Brown’s targeted $12.5 billion in cuts to state services – a shift of some state programs to local government and an extension of recently enacted tax increases to generate $12 billion in revenues. The plan also builds a $1 billion reserve.
Brown's cuts affect every sector of state government – he wants to reduce most state workers' pay by 10 percent; increase premiums and co-pays for Healthy Families, the state’s low-cost insurance program for low-income Californians; cut state childcare benefits for children over 10 years old; reduce the number of hours for in-home support services for elderly and disabled; shut the state parks with the lowest attendance.

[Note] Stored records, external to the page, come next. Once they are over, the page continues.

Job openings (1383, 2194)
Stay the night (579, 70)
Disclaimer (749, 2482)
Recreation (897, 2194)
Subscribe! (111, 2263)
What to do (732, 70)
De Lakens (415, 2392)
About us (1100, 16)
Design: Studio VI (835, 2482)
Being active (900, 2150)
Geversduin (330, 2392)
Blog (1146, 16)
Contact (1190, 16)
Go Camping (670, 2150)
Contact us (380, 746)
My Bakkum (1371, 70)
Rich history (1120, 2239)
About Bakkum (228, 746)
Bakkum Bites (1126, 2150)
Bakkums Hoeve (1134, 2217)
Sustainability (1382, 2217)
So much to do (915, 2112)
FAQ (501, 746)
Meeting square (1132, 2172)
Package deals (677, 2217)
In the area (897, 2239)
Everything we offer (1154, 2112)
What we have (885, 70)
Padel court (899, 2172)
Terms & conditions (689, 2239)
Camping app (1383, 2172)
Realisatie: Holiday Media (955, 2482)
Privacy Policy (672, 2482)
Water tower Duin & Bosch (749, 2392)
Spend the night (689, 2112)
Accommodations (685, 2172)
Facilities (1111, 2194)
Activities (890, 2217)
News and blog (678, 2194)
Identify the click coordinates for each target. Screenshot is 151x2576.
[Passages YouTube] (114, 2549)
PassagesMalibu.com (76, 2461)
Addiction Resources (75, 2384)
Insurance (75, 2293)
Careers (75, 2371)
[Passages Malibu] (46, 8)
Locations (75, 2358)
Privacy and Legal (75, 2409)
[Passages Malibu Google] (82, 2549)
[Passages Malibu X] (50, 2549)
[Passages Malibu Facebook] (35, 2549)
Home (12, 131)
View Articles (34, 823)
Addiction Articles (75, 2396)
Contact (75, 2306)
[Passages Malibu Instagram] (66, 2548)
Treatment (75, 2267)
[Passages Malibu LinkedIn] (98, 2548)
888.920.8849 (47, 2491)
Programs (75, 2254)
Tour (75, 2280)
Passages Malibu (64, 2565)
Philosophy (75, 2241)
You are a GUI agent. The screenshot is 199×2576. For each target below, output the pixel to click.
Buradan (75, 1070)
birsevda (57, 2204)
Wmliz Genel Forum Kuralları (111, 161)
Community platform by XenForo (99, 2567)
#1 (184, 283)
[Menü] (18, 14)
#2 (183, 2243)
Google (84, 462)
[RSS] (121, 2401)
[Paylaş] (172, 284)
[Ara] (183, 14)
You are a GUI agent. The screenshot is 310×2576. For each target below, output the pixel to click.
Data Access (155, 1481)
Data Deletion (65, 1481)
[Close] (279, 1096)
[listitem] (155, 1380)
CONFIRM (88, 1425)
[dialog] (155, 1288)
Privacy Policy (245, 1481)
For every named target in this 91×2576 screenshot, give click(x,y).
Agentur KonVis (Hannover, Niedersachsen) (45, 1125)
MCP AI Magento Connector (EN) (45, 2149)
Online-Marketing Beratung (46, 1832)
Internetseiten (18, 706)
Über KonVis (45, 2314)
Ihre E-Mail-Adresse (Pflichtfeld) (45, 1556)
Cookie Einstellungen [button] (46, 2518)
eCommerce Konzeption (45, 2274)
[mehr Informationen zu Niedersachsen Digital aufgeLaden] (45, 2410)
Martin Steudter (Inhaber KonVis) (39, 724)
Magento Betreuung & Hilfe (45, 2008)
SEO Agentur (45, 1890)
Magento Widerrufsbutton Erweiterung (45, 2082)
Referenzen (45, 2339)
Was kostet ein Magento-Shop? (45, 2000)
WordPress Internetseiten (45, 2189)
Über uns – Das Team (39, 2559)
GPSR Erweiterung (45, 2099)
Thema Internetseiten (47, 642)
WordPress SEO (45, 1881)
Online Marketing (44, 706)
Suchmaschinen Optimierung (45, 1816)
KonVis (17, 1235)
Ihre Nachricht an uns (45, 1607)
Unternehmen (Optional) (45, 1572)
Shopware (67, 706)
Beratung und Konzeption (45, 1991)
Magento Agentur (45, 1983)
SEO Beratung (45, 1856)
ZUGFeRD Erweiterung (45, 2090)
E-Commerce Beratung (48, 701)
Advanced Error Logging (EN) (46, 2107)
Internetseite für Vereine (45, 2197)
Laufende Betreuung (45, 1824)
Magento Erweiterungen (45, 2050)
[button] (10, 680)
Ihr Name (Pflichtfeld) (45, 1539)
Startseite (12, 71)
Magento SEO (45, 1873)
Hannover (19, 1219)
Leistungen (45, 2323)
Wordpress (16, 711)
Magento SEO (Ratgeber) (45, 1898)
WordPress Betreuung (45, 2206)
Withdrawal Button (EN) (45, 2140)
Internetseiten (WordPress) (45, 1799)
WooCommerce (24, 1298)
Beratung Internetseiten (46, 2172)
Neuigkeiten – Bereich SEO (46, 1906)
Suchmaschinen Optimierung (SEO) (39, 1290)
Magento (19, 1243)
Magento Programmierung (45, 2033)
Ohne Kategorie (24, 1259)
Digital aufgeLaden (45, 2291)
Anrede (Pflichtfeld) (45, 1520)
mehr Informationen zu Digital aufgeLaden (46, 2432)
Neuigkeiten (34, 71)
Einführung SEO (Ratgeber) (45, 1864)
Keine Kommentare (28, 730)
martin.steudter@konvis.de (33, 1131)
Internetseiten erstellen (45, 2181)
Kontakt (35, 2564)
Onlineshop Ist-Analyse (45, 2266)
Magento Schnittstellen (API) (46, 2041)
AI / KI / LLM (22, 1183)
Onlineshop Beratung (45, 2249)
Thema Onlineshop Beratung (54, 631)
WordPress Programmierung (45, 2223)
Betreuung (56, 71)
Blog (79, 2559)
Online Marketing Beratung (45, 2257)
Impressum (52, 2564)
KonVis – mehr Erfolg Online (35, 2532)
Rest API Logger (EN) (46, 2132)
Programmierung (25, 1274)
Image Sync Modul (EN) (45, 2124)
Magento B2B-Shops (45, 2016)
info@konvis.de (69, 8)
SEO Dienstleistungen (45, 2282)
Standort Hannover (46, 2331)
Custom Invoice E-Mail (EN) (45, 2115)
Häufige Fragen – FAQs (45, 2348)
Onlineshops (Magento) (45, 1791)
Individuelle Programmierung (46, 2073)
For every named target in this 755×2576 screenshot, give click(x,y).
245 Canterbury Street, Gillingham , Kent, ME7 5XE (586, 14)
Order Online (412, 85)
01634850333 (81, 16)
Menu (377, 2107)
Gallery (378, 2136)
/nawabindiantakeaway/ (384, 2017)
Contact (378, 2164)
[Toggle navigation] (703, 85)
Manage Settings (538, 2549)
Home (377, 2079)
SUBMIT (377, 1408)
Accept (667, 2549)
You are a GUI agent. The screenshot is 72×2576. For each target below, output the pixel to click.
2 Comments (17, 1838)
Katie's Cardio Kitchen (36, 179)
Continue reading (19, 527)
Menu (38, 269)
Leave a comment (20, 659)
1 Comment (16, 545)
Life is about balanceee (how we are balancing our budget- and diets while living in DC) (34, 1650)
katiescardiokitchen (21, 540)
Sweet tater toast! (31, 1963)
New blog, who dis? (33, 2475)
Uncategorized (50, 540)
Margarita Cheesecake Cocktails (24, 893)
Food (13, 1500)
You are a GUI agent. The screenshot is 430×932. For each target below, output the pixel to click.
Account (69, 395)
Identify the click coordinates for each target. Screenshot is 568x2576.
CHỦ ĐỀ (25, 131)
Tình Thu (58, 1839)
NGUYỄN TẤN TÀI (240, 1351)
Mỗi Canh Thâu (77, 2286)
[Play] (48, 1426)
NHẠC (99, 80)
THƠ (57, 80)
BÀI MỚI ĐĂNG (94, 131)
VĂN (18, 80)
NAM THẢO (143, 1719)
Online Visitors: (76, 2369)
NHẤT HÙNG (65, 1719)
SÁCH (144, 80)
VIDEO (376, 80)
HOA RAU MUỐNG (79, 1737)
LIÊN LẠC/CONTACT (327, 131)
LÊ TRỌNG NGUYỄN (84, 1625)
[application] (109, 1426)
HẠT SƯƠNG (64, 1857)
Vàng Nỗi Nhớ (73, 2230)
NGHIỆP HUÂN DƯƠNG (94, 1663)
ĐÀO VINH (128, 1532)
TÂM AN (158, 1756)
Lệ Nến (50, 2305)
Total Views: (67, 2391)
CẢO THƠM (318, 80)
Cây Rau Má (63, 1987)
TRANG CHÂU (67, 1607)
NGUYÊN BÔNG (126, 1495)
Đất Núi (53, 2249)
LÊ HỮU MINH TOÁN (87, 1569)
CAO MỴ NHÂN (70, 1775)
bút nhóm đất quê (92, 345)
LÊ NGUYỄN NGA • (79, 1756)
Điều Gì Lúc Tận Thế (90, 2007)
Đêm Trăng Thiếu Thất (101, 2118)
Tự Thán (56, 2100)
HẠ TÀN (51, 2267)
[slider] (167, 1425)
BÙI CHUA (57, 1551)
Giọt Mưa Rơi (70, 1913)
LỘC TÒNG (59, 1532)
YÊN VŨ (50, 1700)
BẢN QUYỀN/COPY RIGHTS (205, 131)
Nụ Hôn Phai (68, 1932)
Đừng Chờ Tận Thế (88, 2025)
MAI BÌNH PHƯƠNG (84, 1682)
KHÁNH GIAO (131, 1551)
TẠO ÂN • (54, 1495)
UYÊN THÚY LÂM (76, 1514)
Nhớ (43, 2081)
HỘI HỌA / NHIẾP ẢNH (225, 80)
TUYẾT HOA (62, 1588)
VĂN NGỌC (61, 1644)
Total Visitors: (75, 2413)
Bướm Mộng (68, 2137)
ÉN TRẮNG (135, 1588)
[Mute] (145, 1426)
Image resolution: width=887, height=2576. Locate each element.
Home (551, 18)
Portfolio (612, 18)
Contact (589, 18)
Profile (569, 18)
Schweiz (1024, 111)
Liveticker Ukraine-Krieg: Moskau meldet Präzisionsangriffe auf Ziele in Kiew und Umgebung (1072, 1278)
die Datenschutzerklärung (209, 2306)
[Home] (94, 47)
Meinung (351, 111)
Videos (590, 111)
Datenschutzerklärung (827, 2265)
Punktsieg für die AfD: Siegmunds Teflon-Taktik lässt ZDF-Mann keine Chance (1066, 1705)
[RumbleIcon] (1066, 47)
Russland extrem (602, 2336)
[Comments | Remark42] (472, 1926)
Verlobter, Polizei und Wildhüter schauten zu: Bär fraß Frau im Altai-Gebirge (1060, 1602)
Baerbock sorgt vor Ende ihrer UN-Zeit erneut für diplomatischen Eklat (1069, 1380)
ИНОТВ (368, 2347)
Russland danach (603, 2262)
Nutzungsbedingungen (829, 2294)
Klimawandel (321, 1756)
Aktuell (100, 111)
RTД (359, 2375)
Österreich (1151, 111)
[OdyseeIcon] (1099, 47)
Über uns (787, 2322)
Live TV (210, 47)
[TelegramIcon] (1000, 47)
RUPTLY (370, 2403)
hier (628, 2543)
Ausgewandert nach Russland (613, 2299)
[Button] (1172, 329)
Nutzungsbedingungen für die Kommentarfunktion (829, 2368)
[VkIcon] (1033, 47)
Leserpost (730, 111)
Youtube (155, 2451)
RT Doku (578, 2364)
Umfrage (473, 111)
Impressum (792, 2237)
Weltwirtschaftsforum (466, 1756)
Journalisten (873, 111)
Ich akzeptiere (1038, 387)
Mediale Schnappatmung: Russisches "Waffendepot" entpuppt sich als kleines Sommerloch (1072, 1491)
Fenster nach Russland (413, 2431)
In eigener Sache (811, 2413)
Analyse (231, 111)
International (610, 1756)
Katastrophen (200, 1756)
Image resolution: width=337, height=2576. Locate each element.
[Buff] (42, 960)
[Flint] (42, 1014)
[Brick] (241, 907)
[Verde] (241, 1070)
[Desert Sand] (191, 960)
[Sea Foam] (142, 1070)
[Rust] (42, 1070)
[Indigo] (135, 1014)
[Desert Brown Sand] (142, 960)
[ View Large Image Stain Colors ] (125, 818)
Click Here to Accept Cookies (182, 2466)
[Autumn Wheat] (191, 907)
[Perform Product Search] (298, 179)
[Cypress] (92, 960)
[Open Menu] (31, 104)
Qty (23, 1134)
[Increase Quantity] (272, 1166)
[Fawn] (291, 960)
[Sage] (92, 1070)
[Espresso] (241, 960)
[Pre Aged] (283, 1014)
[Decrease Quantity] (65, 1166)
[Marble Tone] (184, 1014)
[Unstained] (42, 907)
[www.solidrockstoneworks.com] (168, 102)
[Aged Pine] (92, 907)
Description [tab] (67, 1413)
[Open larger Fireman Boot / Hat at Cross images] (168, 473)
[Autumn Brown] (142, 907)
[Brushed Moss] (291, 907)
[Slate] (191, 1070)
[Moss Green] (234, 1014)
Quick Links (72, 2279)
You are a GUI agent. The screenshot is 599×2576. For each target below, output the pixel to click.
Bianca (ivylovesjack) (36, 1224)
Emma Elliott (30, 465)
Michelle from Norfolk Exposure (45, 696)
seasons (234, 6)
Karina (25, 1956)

Brown’s also proposed a five year extension of tax increases that expire in June for voters to approve before then. He says the estimated $12 billion in revenues from that tax extension would go to local governments to pay for new programs – state services Brown plans to shift to them.
K-12 education is the one part of state government Brown’s spared. He said schools had “borne the brunt of spending reductions in recent years.”